Sancho não gosta de utopias

Sancho
«Já te disse, Sancho – respondeu Dom Quixote -, que sabes pouco em matéria de aventuras.» Certos dias, certas vezes, o realismo dá nojo. Resposta irreflectida perante a atitude prevalecente, que recusa conceber aquilo que não é possível tocar. O que se não vê, embora possa estar ali, a dois passos da estrada abandonada, na vastidão nocturna da estação secundária, no recanto semi-esquecido do jardim degradado. Como por detrás dos rostos fechados, vítreos, língua escondida, maxilares tensos, que passam por nós logo pela manhã. Sabemos como os simples não olham senão o visível, o que lhes delimita o raio de acção e os transforma em acessórios, presas fáceis do indivisível, das evidências imediatas que lhes injectam o estado de torpor. Daí a propensão que mostram para apoiarem poderes fortes, aplaudirem caciques, bajularem arrivistas, correrem atrás do óbvio. De tudo o que recorda, afinal, as suas próprias vidas, confortando-os na comunhão de uma simplicidade total que se não questiona.

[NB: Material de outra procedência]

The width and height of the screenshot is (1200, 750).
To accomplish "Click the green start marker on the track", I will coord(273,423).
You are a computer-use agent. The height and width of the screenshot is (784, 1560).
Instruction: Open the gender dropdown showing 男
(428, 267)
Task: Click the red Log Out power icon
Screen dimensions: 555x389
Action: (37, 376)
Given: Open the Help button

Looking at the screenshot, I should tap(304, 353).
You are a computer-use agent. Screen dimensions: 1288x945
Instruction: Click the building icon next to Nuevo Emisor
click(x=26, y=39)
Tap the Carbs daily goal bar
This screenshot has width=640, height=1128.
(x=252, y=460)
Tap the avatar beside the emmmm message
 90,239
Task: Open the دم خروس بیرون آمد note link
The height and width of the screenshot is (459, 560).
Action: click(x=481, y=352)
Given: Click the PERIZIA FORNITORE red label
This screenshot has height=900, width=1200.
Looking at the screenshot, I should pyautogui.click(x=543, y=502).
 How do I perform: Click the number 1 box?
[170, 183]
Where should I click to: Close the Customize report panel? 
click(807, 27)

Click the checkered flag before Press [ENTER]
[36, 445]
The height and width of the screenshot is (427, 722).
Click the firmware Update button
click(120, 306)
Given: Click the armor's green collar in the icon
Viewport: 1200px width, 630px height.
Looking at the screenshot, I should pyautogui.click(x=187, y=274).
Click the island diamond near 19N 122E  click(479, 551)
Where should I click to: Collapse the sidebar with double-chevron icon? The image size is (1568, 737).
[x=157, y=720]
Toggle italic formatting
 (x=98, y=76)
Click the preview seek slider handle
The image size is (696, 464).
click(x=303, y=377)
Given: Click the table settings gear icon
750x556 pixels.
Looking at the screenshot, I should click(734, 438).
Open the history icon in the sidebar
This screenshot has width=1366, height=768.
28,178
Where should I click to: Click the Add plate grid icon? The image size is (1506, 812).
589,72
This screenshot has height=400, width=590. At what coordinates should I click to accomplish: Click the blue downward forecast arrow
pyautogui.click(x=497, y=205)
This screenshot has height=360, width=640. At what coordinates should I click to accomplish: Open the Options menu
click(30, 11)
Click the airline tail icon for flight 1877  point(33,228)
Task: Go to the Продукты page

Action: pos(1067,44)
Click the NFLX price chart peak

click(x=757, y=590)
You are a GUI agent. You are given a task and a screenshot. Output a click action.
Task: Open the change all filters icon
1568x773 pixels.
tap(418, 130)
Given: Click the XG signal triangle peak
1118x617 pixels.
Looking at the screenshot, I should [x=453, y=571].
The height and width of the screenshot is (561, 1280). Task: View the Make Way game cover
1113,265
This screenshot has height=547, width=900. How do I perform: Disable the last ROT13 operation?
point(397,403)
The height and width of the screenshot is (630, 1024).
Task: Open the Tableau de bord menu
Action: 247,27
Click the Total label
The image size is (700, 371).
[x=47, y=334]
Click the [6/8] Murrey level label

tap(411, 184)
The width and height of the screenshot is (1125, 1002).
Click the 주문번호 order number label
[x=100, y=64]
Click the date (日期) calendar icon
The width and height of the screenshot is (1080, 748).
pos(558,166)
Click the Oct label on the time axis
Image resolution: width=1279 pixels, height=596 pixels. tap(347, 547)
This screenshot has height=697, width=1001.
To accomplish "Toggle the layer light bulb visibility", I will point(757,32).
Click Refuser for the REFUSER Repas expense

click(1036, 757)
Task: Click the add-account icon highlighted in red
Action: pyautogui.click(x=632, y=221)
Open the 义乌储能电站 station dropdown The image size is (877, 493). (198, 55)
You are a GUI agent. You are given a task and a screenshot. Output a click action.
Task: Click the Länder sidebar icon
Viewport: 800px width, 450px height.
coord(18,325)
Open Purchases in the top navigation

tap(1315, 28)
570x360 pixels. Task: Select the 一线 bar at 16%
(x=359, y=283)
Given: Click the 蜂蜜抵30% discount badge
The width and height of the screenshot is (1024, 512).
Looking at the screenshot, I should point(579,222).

Tempos houve, porém, em que essa propensão natural era contrariada, para além da resistência pontual dos inimigos congénitos do uno – os marginais, os artistas, os errantes, aqueles que sempre desconfiaram do puro poder – pelo rumor, passional, incómodo, dos programas políticos revolucionários. Que hoje, pelas praças deste ocidente sem norte, parecem ter adormecido. Realistas, as mensagens, mesmo as que se envolvem com fantasias de mudança, dirigem-se sempre aos targets eleitorais normalizados. A um povo cego de Sanchos unidimensionais. Para sempre?

    Olhares.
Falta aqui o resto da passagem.